I will post my configs if necessary.

Thank you very much for shedding some light on the subject.


----------



## AndyUKG (Jun 11, 2011)

maudib said:
			
		

> What confused me was that I read somewhere that in an imaps connection that the client sent the server a public key.



Hi, where did you read that? Normally for IMAP you will authenticate with a password so I think you are worrying yourself over nothing. What is your main concern? That your connection is secure? If you are connecting to the IMAPS port then all passwords and data will be encrypted, which is the usual goal of implementing IMAPS.

thanks Andy.


----------



## kpa (Jun 11, 2011)

maudib said:
			
		

> What confused me was that I read somewhere that in an imaps connection that the client sent the server a public key.

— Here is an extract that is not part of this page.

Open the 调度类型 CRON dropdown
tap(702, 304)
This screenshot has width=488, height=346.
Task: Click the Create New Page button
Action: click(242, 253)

This is true, the client sends its public key to the server for verification in case the server requires that the public key is signed by a trusted third party. However in almost all cases the server side verification is turned off and pretty much anything is accepted as the public key.


----------



## AndyUKG (Jun 13, 2011)

Kpa, are you referring to the fact the client will want to verify the certificate of the server? The client isn't actually required to send a key, just to verify that the server is who it says it is (via a CA certificate for example). Or are you talking about some kind of private key authentication? I wasn't aware of that if it exists...

cheers Andy.


----------



## kpa (Jun 13, 2011)

What I described above is the reverse of the normal verification where the client verifies the public key (certificate) presented by the server. It can be used for public key authentication of the clients that connect to the SSL/TLS protected service but it's not widely used.


----------



## AndyUKG (Jun 13, 2011)

Ah ok, in this case this option is not configured in maudib's dovecot config, so he won't have to worry about that, assuming it isn't a security requirement for him.

cheers Andy.


----------